───── Document text
While fielding questions at the Royal Institute of Chartered Surveyors annual residential conference, housing minister Mark Prisk stated that the Government has not yet set a timescale to reform the stamp duty process. Prisk admitted that the current process of “slab” charging tends to be unfair in most cases, but said it would be problematic to “get a better balance of winners and losers”, while still maintaining the same level of revenue.
The “slab” structure refers to the fact that stamp duty is always charged at the highest rate for the whole of the purchase price, with no waivers provided to paying the levy on the portion below the threshold. An alternative solution which has been raised by the Council of Mortgage Lender’s, is to charge a marginal amount against the part of the purchase value that exceeds the threshold.
At present, anyone buying a property over the value of £350,000 would be expected to pay 3 per cent of the whole amount, so £10,500. Under the newly proposed system, the 3 per cent would only be chargeable on the part above the £250,000 threshold; so for the £99,999 the levy would be £2999 if the Government maintained the present system of charging.
Although the initial response would likely be that this creates a vast drop in revenue, the CML have also suggested that the by doubling the charging rates, the shortfall would be decreased. For example, if the above transaction was subject to a 6 per cent rate, the cost would be £5999.
But any changes appear to be a way off from approval, as Prisk commented on the matter: “It is quite difficult to get right, especially in a market that has been rather fragile in the last couple of years. But it is a distortion that I am well aware of and I know the Chancellor is well aware of. As to when we feel is the right moment to do it in the market, that we have not yet taken a decision on.”
──────────
───── Data provided
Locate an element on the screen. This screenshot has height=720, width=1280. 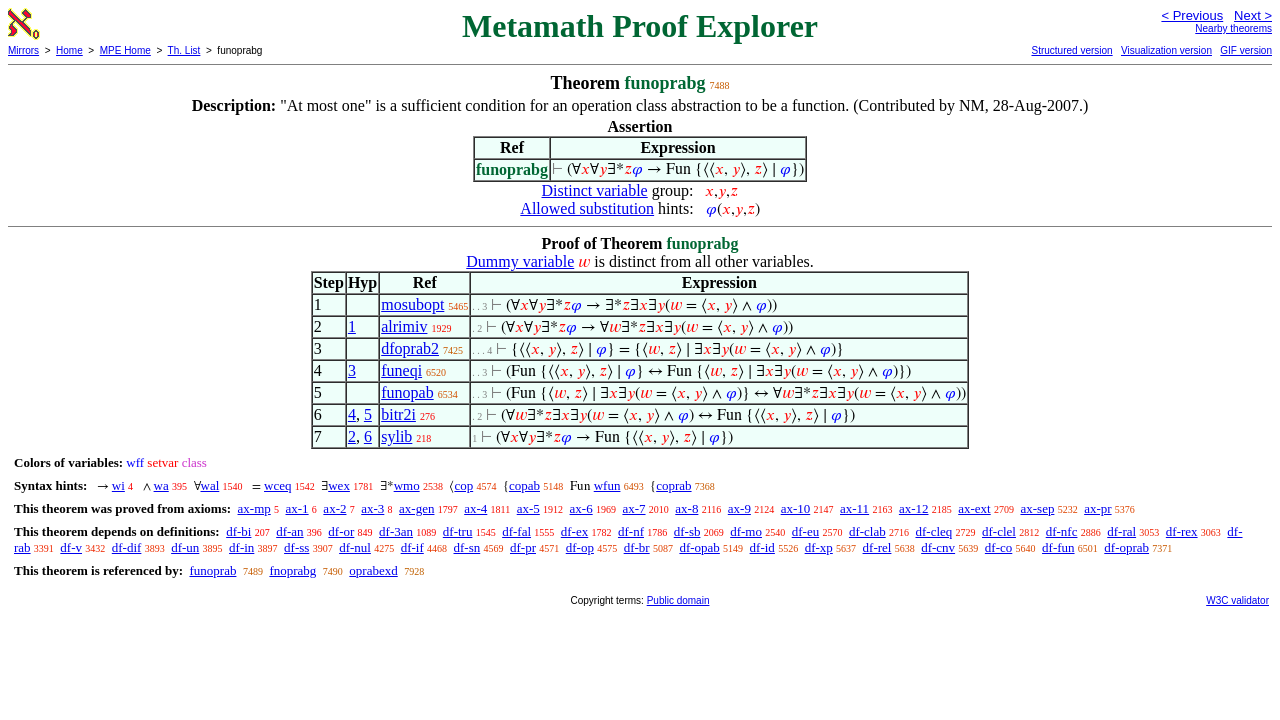
coprab is located at coordinates (673, 485).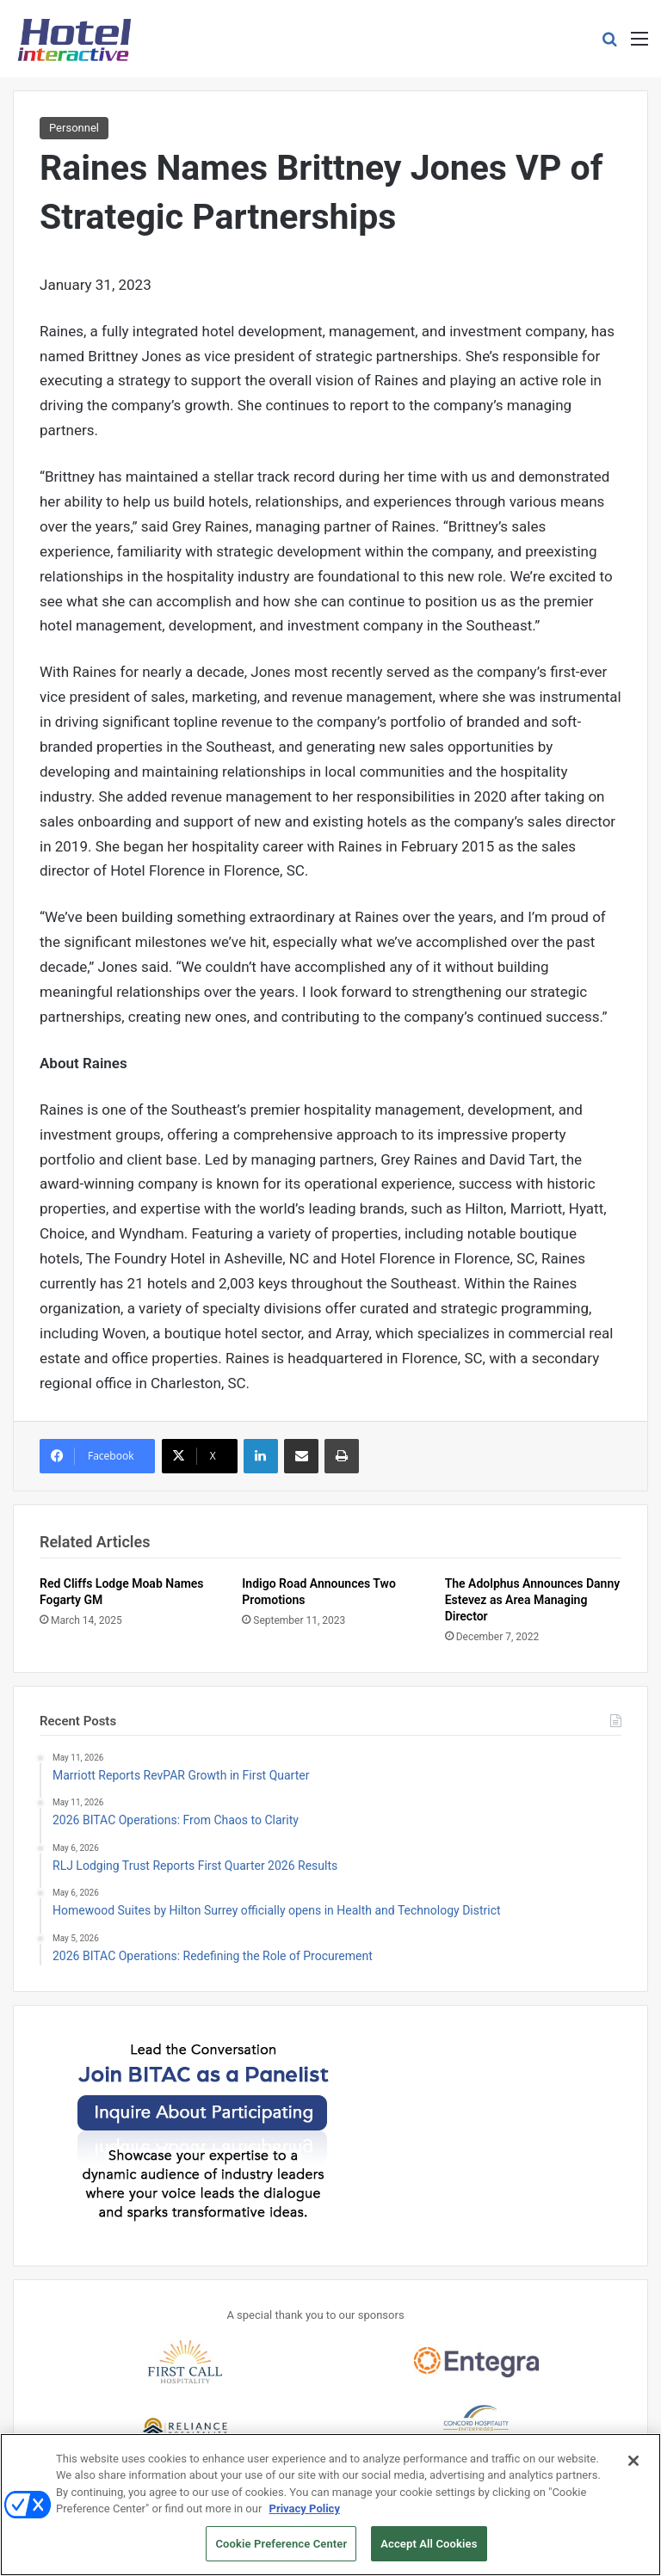 The width and height of the screenshot is (661, 2576). I want to click on Privacy Policy [More information about your privacy, opens in a new tab], so click(304, 2518).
──────────
◆ Directives ◆
1 – Print the passage of the stamp duty article starting at "While fielding questions" and ending at "exceeds the threshold.".
2 – What sums of money in pounds does the stamp duty article mention? List each one in order of appearance.
The material has no connection to the stamp duty article.

◆ Responses to the tasks ◆
1 –
While fielding questions at the Royal Institute of Chartered Surveyors annual residential conference, housing minister Mark Prisk stated that the Government has not yet set a timescale to reform the stamp duty process. Prisk admitted that the current process of “slab” charging tends to be unfair in most cases, but said it would be problematic to “get a better balance of winners and losers”, while still maintaining the same level of revenue.
The “slab” structure refers to the fact that stamp duty is always charged at the highest rate for the whole of the purchase price, with no waivers provided to paying the levy on the portion below the threshold. An alternative solution which has been raised by the Council of Mortgage Lender’s, is to charge a marginal amount against the part of the purchase value that exceeds the threshold.

2 –
£350,000
£10,500
£250,000
£99,999
£2999
£5999